Martin LaBar said...

Prenuptial agreements to take the place of culture? Sounds like a good idea, but there probably won't be much enthusiasm for it.

Weekend Fisher said...

Many in our culture still have the more meaningful and lasting expectations of marriage. It might be something a church body would encourage, if they are going to perform a marriage then it is expected to be a binding marriage. It might also be an eye-opener for people going into a marriage, if they knew from the beginning whether they had the same expectations really, or if they had taken for granted that they had expectations in common.

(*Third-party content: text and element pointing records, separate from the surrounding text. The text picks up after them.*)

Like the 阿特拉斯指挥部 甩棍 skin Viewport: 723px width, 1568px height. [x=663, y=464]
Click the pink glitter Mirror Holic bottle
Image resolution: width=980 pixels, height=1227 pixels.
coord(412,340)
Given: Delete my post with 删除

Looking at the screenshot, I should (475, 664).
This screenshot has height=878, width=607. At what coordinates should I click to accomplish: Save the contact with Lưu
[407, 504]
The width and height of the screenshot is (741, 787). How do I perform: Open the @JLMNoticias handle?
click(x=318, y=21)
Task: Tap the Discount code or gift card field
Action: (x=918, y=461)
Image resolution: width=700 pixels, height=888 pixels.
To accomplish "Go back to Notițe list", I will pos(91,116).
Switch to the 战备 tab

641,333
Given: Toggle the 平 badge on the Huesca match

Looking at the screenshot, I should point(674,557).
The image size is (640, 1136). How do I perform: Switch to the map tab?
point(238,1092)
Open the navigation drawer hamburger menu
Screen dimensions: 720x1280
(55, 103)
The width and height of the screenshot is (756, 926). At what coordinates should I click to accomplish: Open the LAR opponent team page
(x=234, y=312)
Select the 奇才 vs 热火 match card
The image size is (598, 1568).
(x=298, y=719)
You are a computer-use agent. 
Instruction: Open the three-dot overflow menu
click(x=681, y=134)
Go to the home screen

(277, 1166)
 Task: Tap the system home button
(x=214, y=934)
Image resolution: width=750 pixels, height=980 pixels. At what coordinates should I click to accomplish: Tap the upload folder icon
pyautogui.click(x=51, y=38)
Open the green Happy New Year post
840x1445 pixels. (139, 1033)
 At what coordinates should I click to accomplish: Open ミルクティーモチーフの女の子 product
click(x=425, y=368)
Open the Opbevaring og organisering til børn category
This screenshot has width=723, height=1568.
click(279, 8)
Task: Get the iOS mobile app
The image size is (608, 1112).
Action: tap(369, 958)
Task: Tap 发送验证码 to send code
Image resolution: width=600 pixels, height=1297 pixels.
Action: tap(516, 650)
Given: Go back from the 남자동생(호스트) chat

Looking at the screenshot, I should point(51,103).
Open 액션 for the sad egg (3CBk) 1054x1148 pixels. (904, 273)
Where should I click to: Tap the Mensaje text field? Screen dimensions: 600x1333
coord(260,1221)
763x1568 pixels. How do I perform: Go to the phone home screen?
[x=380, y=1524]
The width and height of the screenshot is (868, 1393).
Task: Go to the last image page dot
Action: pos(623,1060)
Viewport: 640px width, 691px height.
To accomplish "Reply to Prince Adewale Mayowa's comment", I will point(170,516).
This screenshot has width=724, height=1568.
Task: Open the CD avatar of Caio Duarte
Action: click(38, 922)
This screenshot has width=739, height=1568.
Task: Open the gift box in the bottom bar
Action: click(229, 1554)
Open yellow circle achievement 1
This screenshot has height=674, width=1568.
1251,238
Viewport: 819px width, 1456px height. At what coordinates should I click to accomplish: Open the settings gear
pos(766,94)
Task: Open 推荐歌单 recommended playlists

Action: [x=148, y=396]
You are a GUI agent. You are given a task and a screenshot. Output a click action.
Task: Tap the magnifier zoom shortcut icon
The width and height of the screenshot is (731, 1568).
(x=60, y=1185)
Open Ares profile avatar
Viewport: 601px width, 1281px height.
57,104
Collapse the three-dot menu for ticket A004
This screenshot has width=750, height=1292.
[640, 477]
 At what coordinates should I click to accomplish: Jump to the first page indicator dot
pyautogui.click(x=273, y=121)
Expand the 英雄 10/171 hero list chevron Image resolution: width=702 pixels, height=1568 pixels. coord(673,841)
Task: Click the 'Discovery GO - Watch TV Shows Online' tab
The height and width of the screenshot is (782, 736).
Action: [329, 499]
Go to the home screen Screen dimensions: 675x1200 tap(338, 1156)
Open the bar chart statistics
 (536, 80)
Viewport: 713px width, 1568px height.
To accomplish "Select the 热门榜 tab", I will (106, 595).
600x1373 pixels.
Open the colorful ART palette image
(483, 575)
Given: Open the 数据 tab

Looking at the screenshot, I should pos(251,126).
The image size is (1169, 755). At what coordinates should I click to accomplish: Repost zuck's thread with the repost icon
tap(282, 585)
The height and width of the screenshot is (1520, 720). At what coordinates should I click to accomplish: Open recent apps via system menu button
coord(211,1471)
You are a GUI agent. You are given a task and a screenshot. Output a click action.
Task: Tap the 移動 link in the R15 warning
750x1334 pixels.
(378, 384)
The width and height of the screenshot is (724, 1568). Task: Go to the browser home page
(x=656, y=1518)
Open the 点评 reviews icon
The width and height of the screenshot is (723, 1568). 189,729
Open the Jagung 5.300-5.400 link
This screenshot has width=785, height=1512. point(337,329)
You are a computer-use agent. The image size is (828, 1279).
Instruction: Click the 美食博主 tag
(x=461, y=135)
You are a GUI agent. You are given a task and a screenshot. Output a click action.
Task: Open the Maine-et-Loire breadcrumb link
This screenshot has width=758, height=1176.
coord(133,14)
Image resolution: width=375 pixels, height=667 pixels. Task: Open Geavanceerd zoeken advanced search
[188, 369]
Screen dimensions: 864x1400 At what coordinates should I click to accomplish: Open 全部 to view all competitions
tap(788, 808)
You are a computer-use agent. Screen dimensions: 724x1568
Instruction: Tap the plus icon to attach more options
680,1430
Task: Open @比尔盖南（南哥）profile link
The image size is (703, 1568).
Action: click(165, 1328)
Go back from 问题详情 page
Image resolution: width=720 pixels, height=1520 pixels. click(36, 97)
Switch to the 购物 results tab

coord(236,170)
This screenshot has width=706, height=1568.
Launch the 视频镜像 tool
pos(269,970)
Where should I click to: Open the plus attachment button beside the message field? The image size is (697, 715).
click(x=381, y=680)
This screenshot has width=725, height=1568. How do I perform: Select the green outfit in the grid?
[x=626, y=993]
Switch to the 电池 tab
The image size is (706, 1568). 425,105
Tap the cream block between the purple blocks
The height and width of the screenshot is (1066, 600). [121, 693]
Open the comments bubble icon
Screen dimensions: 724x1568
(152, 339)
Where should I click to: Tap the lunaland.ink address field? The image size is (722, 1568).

Anna Ilona Mussmann said...

You've probably heard of "Covenant Marriages," a type of legal marriage offered in a few states (Louisiana, for instance) that's supposed to disallow no-fault divorce. It's hard to say what would happen legally if someone chose that option and then sued for a divorce, though.

Weekend Fisher said...

Hi A.I.M. - I've actually never heard of "Covenant Marriages". It seems like only a few places offer them, and even where they are offered they seem almost unknown. It looks like "Covenant Marriages" are meant to make it closer to legally binding the intent: marriage is for life. I think some kind of lifelong commitment ("til death do us part" or "as long as we both shall live") is part of standard marriage vows still -- but it has no legal force. Kind of close to empty words in many cases. If a non-binding legal version is just a piece of paper, the spoken non-binding one is not even that, in the hands of someone who has no intention to stick with it.